Only humans are capable of romance because romance is where imagination and love meet. Sometimes a person’s actions may appear romantic because they are so imaginative and thoughtful, but the actions may be done for the sake of seducing another. This is not romance, because love is absent. Only when purity is present can one tell the difference between loving romance and selfish seduction.

In fact, romantic moments do not require physical intimacy—and the most romantic couples are the ones who realize this. They know that romance requires respect. You can have lust and passion without respect (as in prostitution), but you cannot have romance without respect. When that loving respect for the other person is present, a man stirs up his romantic creativity not for the sake of getting something from a woman but for the sake of expressing his love to her.

Lust, on the other hand, is boring, because it allows no room for mystery and anticipation. Everything secret is given away. The pure have more passion than the lustful, and it is precisely their passion that gives them the ability to build a greater kind of love. They exercise self-control not because of an absence of passion but because of the presence of love.

A twenty-three-year-old woman pointed out that there is something exciting in restraint, something that makes a chaste couple seem to glow in their wedding pictures. She proposed that “when we humans act like animals, without any restraint and without any rules, we just don’t have as much fun.”[1] In fact, people who have misused their sexuality are longing for enduring love. They know that being loved is much more exciting than being used.

When it comes to the topic of sexuality, the media tell us that the most exciting sex is outside marriage. In reality the opposite is true. The world constantly tells us that when it comes to sex, everyone is doing it, and the people having the most fun are the wild singles depicted on television sitcoms, while married life is dull and unromantic. However, according to the researchers who published the most comprehensive and methodologically sound sex survey ever conducted in the United States, “The public image of sex in America bears virtually no relationship to the truth.”[2]
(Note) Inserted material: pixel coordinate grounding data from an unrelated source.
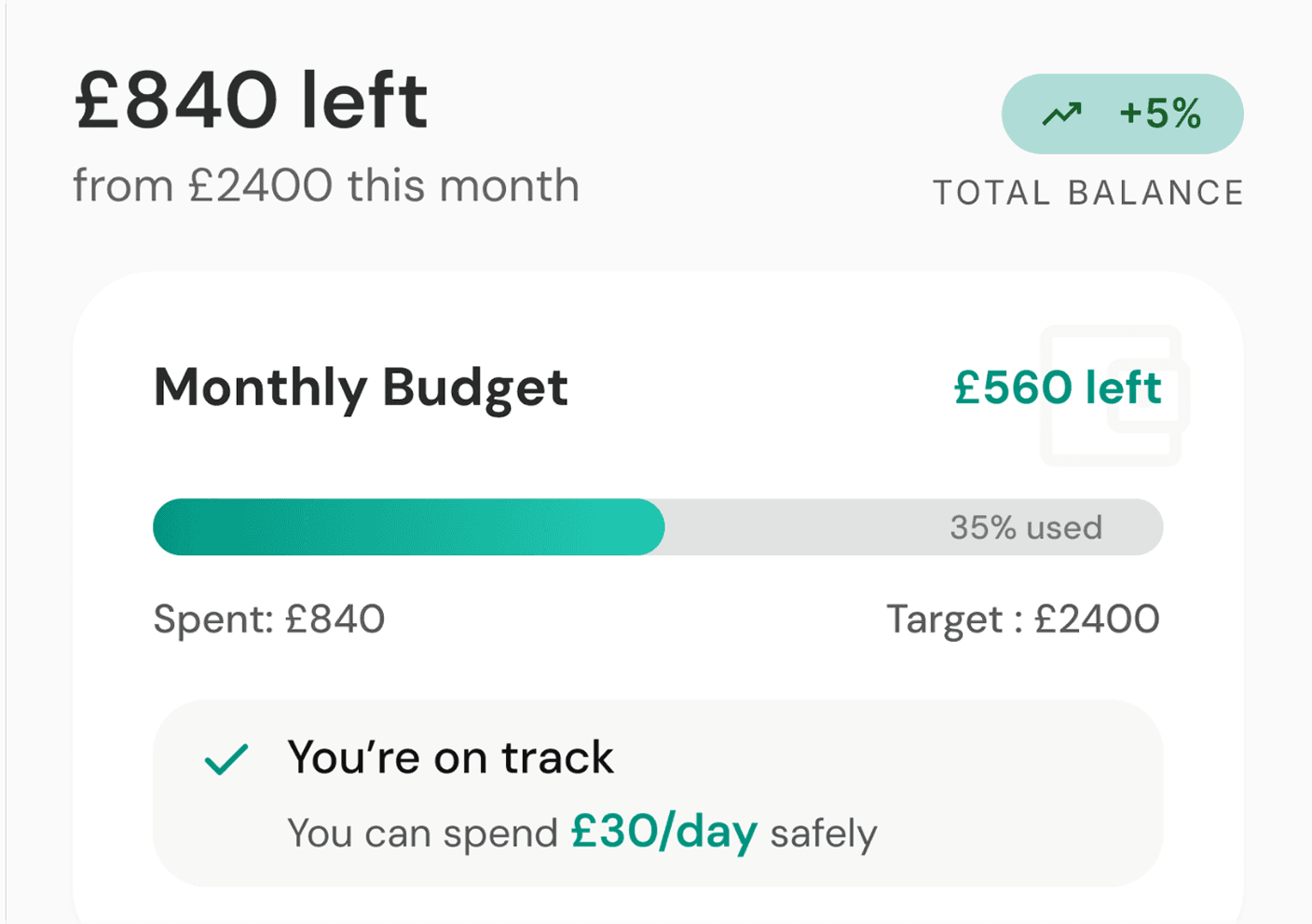1312x924 pixels.
Task: Click "this month" in the top subtitle
Action: click(x=463, y=186)

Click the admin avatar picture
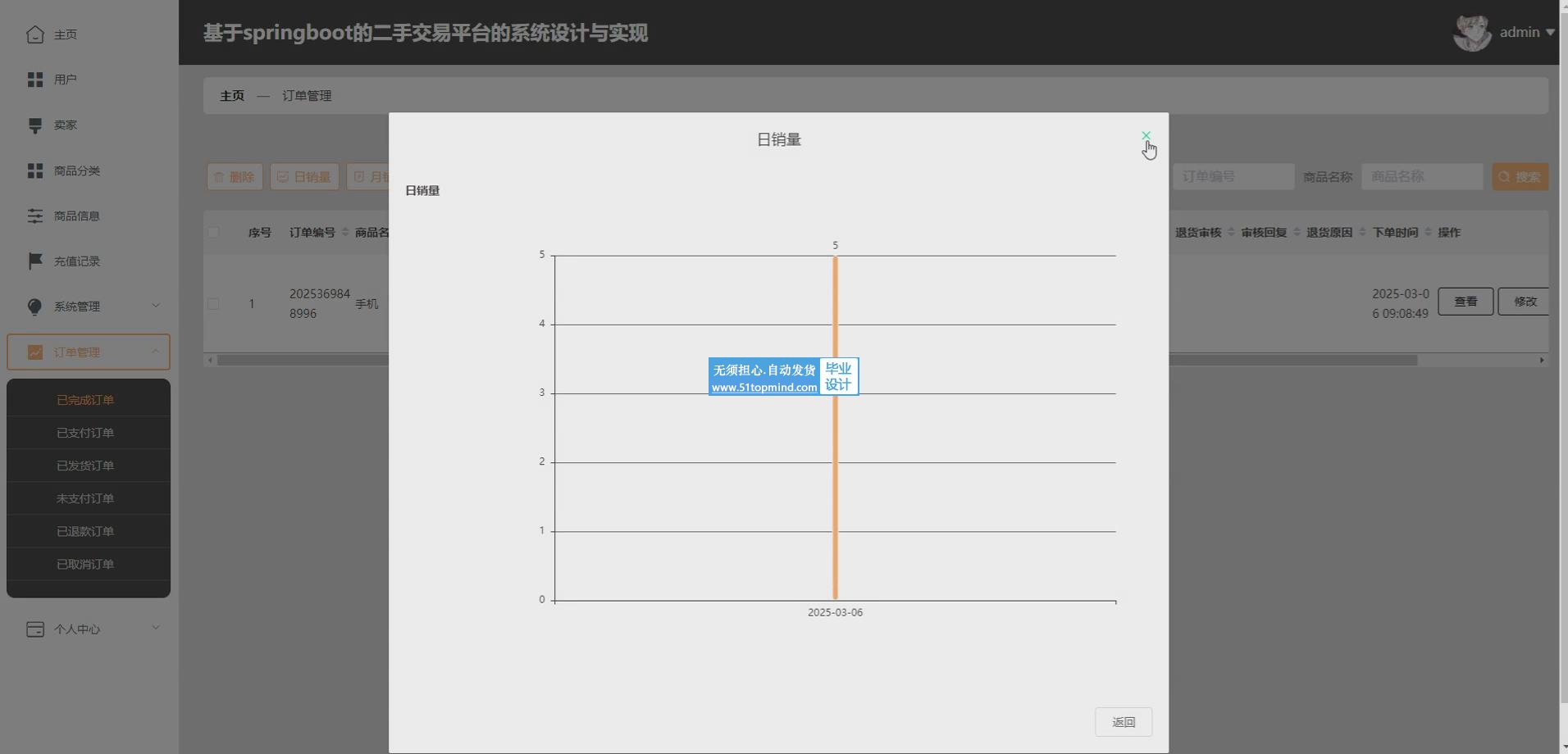(x=1471, y=34)

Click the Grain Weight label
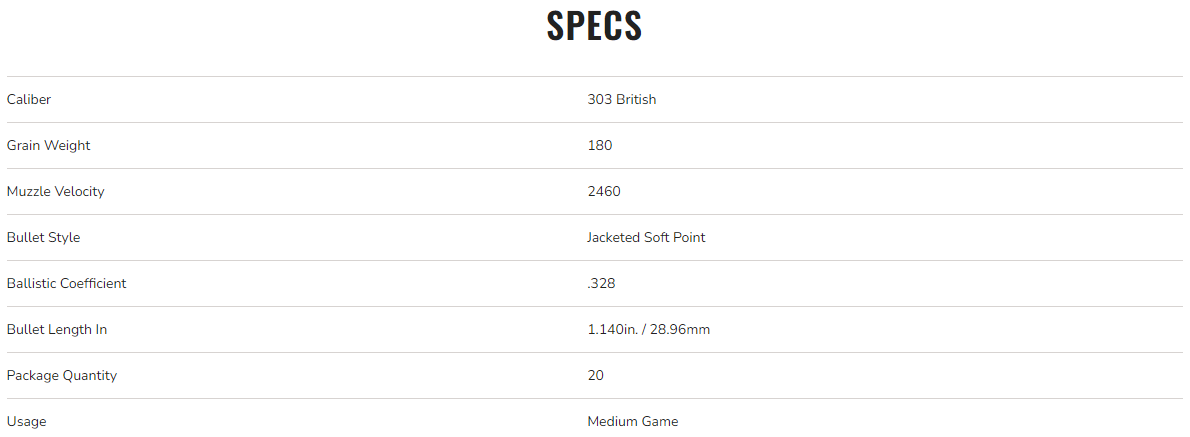48,145
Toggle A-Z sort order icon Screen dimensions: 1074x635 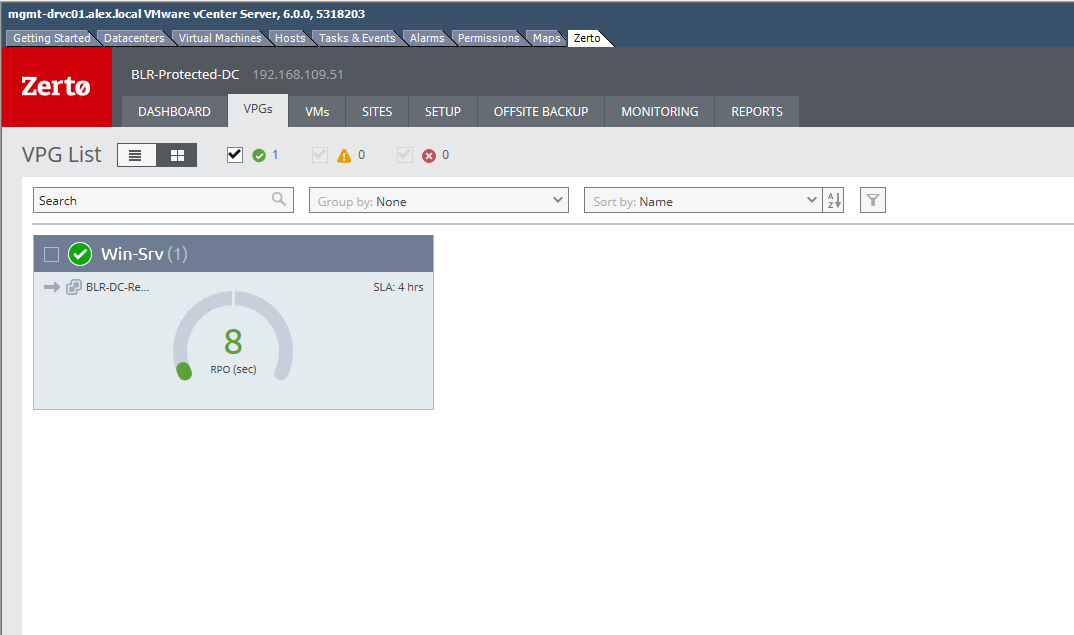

Of those having sex, researchers found that the least satisfied were unmarried people.[3] Those who had sex outside of marriage were aware that while it may have felt good during the act, that did not mean they felt good about themselves afterward. The guilt coupled with the anxious fear of being used, becoming pregnant, or contracting a disease lessened the sexual satisfaction of those who were promiscuous.

On the other hand, research showed that those who were married to a faithful partner had the highest reports of sexual enjoyment on both a physical and emotional level, and they were most likely to feel “satisfied,” “loved,” “thrilled,” “wanted,” and “taken care of.”[4] Contrary to what the world incessantly says, research shows that marriages benefit from a lack of premarital sexual experience.[5] In other words, great sex is not the result of sexual experience and technique. If anything, sexual joy is the result of a happy marriage, not the cause of it.

___________________
[1]. Wendy Shalit, A Return to Modesty (New York: Touchstone, 1999), 193.
[2]. Robert T. Michael, John H. Gagnon, Edward O. Laumann, and Gina Kolata, Sex in America (Boston: Little, Brown, 1994), 1.
[3]. Laumann, et al., The Social Organization of Sexuality, table 10.5, 364.
[4]. Laumann, et al., The Social Organization of Sexuality, table 10.7, 368.
[5]. William R. Mattox, Jr., “The Hottest Valentines: The Startling Secret of What Makes You a High-Voltage Lover,” The Washington Post, February 13, 1994.